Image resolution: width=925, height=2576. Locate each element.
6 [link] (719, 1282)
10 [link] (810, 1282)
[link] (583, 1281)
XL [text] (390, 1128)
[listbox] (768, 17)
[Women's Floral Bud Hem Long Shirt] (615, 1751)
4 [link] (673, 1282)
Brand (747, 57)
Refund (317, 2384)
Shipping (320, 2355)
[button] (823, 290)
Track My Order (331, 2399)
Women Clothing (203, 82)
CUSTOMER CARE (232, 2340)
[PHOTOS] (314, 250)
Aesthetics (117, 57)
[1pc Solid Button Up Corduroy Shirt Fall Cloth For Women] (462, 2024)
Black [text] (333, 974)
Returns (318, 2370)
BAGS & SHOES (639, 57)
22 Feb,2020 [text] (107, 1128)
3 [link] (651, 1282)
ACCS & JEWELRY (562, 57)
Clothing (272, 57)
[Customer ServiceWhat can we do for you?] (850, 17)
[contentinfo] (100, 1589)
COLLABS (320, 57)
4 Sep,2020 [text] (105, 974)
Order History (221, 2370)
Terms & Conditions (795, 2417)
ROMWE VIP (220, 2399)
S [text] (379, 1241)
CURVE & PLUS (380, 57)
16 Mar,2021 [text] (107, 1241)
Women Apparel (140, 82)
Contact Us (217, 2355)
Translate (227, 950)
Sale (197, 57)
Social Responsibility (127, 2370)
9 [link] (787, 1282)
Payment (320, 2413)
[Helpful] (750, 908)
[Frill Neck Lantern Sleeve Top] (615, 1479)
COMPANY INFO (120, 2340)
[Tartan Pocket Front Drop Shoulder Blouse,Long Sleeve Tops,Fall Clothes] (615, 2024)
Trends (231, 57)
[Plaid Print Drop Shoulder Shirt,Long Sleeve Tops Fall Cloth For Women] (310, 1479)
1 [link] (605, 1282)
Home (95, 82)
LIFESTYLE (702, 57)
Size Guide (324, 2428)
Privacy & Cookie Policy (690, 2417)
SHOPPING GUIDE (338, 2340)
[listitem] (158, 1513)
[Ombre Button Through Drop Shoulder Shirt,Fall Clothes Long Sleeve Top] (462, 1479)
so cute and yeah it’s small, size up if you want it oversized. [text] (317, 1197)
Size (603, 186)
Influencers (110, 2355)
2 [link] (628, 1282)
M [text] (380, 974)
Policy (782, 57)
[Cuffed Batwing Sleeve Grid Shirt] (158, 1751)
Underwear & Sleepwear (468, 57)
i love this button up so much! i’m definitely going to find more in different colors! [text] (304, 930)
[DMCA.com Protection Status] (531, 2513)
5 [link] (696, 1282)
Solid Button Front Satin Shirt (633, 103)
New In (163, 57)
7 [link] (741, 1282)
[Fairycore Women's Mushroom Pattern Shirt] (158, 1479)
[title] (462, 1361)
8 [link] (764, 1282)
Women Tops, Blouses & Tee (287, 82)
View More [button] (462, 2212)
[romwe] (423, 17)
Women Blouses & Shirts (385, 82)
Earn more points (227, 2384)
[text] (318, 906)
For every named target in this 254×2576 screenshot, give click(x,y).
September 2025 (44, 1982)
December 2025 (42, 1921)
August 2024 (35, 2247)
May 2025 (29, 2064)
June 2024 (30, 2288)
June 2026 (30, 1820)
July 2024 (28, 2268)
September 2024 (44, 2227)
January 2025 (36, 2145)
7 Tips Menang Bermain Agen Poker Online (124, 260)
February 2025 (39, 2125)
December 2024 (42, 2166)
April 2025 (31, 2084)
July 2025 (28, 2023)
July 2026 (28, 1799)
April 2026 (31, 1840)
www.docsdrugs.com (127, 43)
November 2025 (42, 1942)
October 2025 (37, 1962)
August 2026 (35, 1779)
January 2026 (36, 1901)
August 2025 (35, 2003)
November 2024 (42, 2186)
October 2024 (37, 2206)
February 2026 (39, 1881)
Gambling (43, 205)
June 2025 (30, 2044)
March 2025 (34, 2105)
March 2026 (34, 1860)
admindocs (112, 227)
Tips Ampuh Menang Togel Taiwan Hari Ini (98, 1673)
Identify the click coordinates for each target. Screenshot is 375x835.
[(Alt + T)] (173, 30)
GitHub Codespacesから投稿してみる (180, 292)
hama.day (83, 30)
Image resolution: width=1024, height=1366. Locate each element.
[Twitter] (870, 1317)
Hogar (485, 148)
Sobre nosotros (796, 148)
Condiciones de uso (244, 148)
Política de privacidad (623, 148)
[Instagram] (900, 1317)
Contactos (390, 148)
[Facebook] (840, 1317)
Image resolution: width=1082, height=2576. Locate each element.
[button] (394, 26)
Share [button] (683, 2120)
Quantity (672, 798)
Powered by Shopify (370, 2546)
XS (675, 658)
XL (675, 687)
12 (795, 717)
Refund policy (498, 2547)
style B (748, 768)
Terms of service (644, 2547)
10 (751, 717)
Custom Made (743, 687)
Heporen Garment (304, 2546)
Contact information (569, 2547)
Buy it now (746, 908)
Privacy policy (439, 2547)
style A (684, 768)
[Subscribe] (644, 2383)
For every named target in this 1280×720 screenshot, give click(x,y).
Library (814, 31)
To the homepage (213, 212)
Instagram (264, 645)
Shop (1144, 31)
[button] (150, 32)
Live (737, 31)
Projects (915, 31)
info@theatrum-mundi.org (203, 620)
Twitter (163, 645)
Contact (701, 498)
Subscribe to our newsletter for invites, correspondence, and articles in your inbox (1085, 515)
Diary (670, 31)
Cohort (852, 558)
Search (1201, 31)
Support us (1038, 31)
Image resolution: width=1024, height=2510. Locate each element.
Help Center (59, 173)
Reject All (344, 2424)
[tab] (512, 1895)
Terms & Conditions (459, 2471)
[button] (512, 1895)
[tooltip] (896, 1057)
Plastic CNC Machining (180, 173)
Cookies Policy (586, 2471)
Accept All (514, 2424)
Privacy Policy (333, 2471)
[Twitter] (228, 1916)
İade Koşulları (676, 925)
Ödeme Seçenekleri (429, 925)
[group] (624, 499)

» **Problem to work on**:
Could you reproduce every record exactly as shown above?

» **Your response**:
Image resolution: width=925, height=2576. Locate each element.
6 [link] (719, 1282)
10 [link] (810, 1282)
[link] (583, 1281)
XL [text] (390, 1128)
[listbox] (768, 17)
[Women's Floral Bud Hem Long Shirt] (615, 1751)
4 [link] (673, 1282)
Brand (747, 57)
Refund (317, 2384)
Shipping (320, 2355)
[button] (823, 290)
Track My Order (331, 2399)
Women Clothing (203, 82)
CUSTOMER CARE (232, 2340)
[PHOTOS] (314, 250)
Aesthetics (117, 57)
[1pc Solid Button Up Corduroy Shirt Fall Cloth For Women] (462, 2024)
Black [text] (333, 974)
Returns (318, 2370)
BAGS & SHOES (639, 57)
22 Feb,2020 [text] (107, 1128)
3 [link] (651, 1282)
ACCS & JEWELRY (562, 57)
Clothing (272, 57)
[Customer ServiceWhat can we do for you?] (850, 17)
[contentinfo] (100, 1589)
COLLABS (320, 57)
4 Sep,2020 [text] (105, 974)
Order History (221, 2370)
Terms & Conditions (795, 2417)
ROMWE VIP (220, 2399)
S [text] (379, 1241)
CURVE & PLUS (380, 57)
16 Mar,2021 [text] (107, 1241)
Women Apparel (140, 82)
Contact Us (217, 2355)
Translate (227, 950)
Sale (197, 57)
Social Responsibility (127, 2370)
9 [link] (787, 1282)
Payment (320, 2413)
[Helpful] (750, 908)
[Frill Neck Lantern Sleeve Top] (615, 1479)
COMPANY INFO (120, 2340)
[Tartan Pocket Front Drop Shoulder Blouse,Long Sleeve Tops,Fall Clothes] (615, 2024)
Trends (231, 57)
[Plaid Print Drop Shoulder Shirt,Long Sleeve Tops Fall Cloth For Women] (310, 1479)
1 [link] (605, 1282)
Home (95, 82)
LIFESTYLE (702, 57)
Size Guide (324, 2428)
Privacy & Cookie Policy (690, 2417)
SHOPPING GUIDE (338, 2340)
[listitem] (158, 1513)
[Ombre Button Through Drop Shoulder Shirt,Fall Clothes Long Sleeve Top] (462, 1479)
so cute and yeah it’s small, size up if you want it oversized. [text] (317, 1197)
Size (603, 186)
Influencers (110, 2355)
2 [link] (628, 1282)
M [text] (380, 974)
Policy (782, 57)
[Cuffed Batwing Sleeve Grid Shirt] (158, 1751)
Underwear & Sleepwear (468, 57)
i love this button up so much! i’m definitely going to find more in different colors! [text] (304, 930)
[DMCA.com Protection Status] (531, 2513)
5 [link] (696, 1282)
Solid Button Front Satin Shirt (633, 103)
New In (163, 57)
7 [link] (741, 1282)
[Fairycore Women's Mushroom Pattern Shirt] (158, 1479)
[title] (462, 1361)
8 [link] (764, 1282)
Women Tops, Blouses & Tee (287, 82)
View More [button] (462, 2212)
[romwe] (423, 17)
Women Blouses & Shirts (385, 82)
Earn more points (227, 2384)
[text] (318, 906)
For every named target in this 254×2576 screenshot, give click(x,y).
September 2025 (44, 1982)
December 2025 (42, 1921)
August 2024 (35, 2247)
May 2025 (29, 2064)
June 2024 (30, 2288)
June 2026 (30, 1820)
July 2024 (28, 2268)
September 2024 (44, 2227)
January 2025 (36, 2145)
7 Tips Menang Bermain Agen Poker Online (124, 260)
February 2025 (39, 2125)
December 2024 (42, 2166)
April 2025 (31, 2084)
July 2025 (28, 2023)
July 2026 (28, 1799)
April 2026 (31, 1840)
www.docsdrugs.com (127, 43)
November 2025 (42, 1942)
October 2025 (37, 1962)
August 2026 (35, 1779)
January 2026 (36, 1901)
August 2025 (35, 2003)
November 2024 (42, 2186)
October 2024 (37, 2206)
February 2026 (39, 1881)
Gambling (43, 205)
June 2025 (30, 2044)
March 2025 (34, 2105)
March 2026 (34, 1860)
admindocs (112, 227)
Tips Ampuh Menang Togel Taiwan Hari Ini (98, 1673)
Identify the click coordinates for each target. Screenshot is 375x835.
[(Alt + T)] (173, 30)
GitHub Codespacesから投稿してみる (180, 292)
hama.day (83, 30)
Image resolution: width=1024, height=1366. Locate each element.
[Twitter] (870, 1317)
Hogar (485, 148)
Sobre nosotros (796, 148)
Condiciones de uso (244, 148)
Política de privacidad (623, 148)
[Instagram] (900, 1317)
Contactos (390, 148)
[Facebook] (840, 1317)
Image resolution: width=1082, height=2576. Locate each element.
[button] (394, 26)
Share [button] (683, 2120)
Quantity (672, 798)
Powered by Shopify (370, 2546)
XS (675, 658)
XL (675, 687)
12 (795, 717)
Refund policy (498, 2547)
style B (748, 768)
Terms of service (644, 2547)
10 (751, 717)
Custom Made (743, 687)
Heporen Garment (304, 2546)
Contact information (569, 2547)
Buy it now (746, 908)
Privacy policy (439, 2547)
style A (684, 768)
[Subscribe] (644, 2383)
For every named target in this 1280×720 screenshot, give click(x,y).
Library (814, 31)
To the homepage (213, 212)
Instagram (264, 645)
Shop (1144, 31)
[button] (150, 32)
Live (737, 31)
Projects (915, 31)
info@theatrum-mundi.org (203, 620)
Twitter (163, 645)
Contact (701, 498)
Subscribe to our newsletter for invites, correspondence, and articles in your inbox (1085, 515)
Diary (670, 31)
Cohort (852, 558)
Search (1201, 31)
Support us (1038, 31)
Image resolution: width=1024, height=2510. Locate each element.
Help Center (59, 173)
Reject All (344, 2424)
[tab] (512, 1895)
Terms & Conditions (459, 2471)
[button] (512, 1895)
[tooltip] (896, 1057)
Plastic CNC Machining (180, 173)
Cookies Policy (586, 2471)
Accept All (514, 2424)
Privacy Policy (333, 2471)
[Twitter] (228, 1916)
İade Koşulları (676, 925)
Ödeme Seçenekleri (429, 925)
[group] (624, 499)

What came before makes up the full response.